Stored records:
━━━━━━━━

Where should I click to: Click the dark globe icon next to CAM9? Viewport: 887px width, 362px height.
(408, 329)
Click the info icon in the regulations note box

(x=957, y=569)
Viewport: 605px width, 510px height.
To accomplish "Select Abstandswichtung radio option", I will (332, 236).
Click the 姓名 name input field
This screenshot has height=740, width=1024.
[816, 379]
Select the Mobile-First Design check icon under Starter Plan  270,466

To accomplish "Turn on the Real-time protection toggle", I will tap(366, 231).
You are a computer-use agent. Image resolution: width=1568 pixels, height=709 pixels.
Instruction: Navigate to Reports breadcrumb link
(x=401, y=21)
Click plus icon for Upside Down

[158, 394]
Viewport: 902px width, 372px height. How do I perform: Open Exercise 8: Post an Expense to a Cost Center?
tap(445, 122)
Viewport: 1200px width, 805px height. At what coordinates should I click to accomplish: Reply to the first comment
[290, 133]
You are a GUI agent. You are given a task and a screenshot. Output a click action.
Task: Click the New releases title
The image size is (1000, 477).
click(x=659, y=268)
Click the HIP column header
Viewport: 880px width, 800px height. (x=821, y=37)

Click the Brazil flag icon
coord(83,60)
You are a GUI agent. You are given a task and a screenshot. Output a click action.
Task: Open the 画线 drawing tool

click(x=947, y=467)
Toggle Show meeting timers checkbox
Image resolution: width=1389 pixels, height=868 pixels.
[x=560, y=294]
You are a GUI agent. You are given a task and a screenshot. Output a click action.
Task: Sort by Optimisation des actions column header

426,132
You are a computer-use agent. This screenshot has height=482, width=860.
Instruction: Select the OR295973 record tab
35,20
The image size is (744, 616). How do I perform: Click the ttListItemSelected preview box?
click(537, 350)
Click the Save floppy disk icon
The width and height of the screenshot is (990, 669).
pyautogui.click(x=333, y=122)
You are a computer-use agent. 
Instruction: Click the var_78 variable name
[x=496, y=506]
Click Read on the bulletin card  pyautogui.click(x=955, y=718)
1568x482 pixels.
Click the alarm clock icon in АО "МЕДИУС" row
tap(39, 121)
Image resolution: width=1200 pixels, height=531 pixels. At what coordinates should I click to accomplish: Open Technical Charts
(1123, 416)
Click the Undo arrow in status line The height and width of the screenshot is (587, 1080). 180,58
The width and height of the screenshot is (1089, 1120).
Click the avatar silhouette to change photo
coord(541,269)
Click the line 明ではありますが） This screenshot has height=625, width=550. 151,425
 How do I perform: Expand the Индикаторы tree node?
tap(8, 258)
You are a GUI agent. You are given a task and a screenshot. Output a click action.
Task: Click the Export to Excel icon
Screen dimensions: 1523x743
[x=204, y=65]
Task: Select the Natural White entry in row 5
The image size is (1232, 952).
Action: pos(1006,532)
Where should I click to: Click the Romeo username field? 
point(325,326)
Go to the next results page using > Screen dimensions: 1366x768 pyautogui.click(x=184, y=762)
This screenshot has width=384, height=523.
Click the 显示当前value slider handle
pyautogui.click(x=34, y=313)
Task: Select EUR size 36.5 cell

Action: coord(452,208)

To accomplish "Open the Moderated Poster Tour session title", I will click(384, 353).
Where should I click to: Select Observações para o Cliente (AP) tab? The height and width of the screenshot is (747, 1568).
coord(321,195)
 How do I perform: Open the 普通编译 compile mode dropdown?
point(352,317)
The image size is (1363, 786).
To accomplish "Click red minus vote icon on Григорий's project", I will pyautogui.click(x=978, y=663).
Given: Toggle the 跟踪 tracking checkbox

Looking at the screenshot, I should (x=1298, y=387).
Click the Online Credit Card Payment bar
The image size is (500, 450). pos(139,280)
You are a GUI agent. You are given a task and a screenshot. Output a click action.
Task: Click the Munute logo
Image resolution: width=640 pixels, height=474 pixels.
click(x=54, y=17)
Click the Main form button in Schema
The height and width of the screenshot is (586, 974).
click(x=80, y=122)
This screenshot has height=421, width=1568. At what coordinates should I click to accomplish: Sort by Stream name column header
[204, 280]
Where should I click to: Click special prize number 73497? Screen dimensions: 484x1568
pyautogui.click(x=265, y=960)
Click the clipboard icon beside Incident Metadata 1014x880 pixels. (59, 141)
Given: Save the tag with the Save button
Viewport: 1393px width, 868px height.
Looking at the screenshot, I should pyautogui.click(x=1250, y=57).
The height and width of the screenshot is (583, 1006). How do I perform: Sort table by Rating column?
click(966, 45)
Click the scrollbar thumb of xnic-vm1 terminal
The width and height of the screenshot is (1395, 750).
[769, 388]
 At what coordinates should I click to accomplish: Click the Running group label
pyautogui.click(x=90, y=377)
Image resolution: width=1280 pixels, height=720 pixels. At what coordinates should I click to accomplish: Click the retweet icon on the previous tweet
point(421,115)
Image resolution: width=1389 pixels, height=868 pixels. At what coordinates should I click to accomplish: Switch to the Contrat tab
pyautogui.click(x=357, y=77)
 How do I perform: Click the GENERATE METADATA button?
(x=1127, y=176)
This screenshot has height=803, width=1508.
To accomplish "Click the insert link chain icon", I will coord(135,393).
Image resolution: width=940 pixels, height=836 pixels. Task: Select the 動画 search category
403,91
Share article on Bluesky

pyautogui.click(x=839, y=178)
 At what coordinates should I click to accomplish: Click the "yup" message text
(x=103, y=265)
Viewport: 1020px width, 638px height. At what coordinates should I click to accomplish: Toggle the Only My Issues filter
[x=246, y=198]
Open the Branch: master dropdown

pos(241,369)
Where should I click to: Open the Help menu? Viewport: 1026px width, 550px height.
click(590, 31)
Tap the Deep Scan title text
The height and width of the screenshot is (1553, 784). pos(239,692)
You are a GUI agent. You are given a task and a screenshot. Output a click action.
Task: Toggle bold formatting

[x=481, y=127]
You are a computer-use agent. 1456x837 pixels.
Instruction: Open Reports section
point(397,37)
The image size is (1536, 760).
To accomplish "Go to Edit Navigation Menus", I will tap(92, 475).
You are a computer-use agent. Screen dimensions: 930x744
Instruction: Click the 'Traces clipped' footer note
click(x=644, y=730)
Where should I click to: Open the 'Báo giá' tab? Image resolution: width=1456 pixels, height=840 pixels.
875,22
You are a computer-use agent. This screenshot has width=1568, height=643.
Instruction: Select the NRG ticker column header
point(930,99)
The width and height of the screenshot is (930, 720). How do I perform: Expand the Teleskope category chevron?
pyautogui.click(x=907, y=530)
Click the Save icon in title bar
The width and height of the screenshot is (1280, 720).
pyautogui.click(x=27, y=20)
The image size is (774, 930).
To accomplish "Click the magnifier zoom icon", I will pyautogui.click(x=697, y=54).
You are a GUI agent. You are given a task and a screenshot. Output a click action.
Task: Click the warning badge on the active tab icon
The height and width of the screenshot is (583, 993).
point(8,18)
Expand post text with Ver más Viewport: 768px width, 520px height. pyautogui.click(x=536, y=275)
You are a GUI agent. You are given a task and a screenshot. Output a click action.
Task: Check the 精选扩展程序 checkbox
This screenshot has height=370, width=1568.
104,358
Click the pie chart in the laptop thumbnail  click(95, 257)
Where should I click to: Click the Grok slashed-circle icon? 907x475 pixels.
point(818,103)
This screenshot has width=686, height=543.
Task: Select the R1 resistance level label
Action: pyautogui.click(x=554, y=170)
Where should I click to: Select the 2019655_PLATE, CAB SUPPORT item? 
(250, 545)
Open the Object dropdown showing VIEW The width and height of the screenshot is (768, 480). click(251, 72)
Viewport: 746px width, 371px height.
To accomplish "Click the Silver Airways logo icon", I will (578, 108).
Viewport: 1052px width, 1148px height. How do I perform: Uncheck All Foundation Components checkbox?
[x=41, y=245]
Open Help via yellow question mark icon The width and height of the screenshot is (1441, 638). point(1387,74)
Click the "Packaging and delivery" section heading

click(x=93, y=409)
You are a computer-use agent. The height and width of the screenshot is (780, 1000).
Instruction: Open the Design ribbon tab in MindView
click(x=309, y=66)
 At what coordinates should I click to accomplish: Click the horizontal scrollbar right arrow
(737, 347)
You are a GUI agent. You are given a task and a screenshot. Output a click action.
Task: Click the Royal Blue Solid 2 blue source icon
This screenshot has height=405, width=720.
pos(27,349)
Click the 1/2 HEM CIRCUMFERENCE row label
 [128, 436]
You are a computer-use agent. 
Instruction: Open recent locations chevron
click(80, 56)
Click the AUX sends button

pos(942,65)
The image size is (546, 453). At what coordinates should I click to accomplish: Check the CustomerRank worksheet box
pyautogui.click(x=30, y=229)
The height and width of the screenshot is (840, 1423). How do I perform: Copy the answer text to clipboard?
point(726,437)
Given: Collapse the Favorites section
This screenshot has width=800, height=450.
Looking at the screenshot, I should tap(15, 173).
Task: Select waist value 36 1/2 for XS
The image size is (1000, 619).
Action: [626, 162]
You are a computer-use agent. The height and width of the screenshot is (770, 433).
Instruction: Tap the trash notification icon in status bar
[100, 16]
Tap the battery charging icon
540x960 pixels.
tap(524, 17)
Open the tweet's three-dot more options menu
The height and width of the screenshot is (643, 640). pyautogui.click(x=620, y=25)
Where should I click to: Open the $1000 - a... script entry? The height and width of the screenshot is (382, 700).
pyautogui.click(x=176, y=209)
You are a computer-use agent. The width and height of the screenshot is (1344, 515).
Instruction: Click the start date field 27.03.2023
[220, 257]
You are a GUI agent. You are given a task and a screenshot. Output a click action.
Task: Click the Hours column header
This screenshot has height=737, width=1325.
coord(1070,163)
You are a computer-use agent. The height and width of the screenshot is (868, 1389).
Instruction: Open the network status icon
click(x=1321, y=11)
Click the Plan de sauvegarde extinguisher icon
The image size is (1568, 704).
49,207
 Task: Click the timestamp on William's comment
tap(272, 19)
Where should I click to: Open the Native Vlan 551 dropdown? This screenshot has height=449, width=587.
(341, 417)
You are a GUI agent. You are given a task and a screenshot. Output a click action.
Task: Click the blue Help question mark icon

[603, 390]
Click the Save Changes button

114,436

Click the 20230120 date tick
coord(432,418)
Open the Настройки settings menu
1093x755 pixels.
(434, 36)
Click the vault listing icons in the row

━━━━━━━━

## Work request
Write out the lines of the records exactly, starting at the one holding "You are a computer-use agent. The width" and ending with the last line, and include no others.

## Task output
You are a computer-use agent. The width and height of the screenshot is (1344, 515).
Instruction: Click the start date field 27.03.2023
[220, 257]
You are a GUI agent. You are given a task and a screenshot. Output a click action.
Task: Click the Hours column header
This screenshot has height=737, width=1325.
coord(1070,163)
You are a computer-use agent. The height and width of the screenshot is (868, 1389).
Instruction: Open the network status icon
click(x=1321, y=11)
Click the Plan de sauvegarde extinguisher icon
The image size is (1568, 704).
49,207
 Task: Click the timestamp on William's comment
tap(272, 19)
Where should I click to: Open the Native Vlan 551 dropdown? This screenshot has height=449, width=587.
(341, 417)
You are a GUI agent. You are given a task and a screenshot. Output a click action.
Task: Click the blue Help question mark icon

[603, 390]
Click the Save Changes button

114,436

Click the 20230120 date tick
coord(432,418)
Open the Настройки settings menu
1093x755 pixels.
(434, 36)
Click the vault listing icons in the row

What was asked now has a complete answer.